地域別では、全国9地区のうち、東北と中国を除く7地区で前年度を上回りました。 倒産増加は特定地域だけの問題ではなく、広い範囲で進んでいます。

都市部だけでなく、地方でも中小企業の経営環境は厳しさを増しています。地方では人口減少や人材流出も重なりやすく、人手不足の影響がより強く出る場面があります。

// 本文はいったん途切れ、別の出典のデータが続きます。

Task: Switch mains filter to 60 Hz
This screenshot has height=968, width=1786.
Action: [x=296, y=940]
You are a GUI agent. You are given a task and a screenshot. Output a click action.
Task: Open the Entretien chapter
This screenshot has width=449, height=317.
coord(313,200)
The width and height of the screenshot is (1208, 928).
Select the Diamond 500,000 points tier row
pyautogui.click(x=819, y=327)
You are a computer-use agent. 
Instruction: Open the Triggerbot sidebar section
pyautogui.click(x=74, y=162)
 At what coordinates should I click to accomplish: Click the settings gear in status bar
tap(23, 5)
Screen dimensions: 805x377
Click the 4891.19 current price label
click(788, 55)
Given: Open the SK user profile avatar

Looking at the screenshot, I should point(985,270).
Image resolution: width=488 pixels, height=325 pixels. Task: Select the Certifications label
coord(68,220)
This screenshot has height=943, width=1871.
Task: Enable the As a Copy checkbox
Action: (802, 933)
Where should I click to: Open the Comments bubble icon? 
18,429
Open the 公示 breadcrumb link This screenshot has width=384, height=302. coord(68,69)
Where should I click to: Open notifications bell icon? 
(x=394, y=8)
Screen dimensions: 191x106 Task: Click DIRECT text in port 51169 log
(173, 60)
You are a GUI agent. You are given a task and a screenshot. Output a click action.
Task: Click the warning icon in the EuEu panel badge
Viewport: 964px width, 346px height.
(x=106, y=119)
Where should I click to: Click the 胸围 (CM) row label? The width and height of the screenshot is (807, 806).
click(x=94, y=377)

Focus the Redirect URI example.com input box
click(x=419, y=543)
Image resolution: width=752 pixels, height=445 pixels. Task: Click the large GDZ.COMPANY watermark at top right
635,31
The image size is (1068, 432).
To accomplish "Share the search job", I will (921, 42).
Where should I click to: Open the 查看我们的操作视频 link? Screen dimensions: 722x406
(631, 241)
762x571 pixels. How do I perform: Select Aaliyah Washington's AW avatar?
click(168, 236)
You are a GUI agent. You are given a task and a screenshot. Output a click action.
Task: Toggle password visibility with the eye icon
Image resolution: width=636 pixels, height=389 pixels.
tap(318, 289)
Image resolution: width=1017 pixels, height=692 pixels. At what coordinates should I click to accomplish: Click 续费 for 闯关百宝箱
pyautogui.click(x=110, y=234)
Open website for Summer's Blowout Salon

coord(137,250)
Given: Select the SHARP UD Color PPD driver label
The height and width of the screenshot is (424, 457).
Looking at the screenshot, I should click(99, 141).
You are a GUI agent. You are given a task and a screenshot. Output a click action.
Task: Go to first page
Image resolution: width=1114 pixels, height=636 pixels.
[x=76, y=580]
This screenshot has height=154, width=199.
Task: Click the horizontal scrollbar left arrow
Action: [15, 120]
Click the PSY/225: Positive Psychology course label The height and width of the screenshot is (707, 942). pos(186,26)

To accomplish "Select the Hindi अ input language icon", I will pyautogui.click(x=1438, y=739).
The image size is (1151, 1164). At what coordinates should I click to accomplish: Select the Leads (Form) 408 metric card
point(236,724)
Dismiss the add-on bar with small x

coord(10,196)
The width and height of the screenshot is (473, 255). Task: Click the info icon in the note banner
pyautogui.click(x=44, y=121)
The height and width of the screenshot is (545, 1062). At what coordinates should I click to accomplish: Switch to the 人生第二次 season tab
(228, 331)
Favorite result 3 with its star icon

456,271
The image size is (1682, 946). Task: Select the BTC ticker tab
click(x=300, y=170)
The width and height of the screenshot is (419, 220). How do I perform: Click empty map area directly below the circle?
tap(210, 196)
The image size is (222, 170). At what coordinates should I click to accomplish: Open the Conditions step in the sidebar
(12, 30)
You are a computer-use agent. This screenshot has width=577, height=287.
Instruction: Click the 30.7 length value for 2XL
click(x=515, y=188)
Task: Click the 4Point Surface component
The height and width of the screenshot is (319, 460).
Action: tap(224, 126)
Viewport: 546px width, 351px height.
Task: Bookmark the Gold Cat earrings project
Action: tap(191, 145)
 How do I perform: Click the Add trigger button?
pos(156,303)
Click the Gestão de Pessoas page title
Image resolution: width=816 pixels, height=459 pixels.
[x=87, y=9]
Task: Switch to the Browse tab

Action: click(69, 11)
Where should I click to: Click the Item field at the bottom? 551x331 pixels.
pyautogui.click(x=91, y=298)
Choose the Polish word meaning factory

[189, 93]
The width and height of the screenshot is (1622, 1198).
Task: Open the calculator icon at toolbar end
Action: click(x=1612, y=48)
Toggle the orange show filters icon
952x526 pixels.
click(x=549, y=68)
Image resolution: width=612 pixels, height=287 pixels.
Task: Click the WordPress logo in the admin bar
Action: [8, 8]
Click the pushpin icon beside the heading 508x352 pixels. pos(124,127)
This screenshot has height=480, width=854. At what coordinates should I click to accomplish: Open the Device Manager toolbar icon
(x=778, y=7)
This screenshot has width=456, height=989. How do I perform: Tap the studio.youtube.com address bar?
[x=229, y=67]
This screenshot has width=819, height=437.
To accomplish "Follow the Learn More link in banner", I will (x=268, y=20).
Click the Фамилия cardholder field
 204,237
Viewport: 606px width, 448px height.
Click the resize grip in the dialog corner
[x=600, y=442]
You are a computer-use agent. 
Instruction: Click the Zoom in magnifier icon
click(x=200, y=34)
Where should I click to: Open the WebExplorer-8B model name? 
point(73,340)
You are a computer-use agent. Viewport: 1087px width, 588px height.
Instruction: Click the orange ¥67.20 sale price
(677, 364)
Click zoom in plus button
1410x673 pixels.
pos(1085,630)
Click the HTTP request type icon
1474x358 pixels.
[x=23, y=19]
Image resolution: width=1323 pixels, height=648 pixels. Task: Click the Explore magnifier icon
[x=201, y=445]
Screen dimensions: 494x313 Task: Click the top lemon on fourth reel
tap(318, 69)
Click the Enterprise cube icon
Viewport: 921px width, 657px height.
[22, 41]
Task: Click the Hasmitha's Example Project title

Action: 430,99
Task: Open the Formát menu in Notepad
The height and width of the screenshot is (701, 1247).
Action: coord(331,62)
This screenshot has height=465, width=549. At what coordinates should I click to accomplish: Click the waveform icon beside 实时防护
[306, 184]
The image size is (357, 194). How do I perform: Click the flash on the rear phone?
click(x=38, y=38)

こうした中、企業倒産の増加が全国規模で進んでいることは重要です。つまり、日本経済の裾野を支える地域企業が、幅広く圧迫されているということです。

先行きで警戒される4つの要因

東京商工リサーチは、今後の倒産増加要因として4点を挙げています。まず、日銀の利上げです。利上げは金利を引き上げる政策で、借入金の返済負担を重くする可能性があります。そのため、金融コストの上昇が企業経営をさらに圧迫するおそれがあります。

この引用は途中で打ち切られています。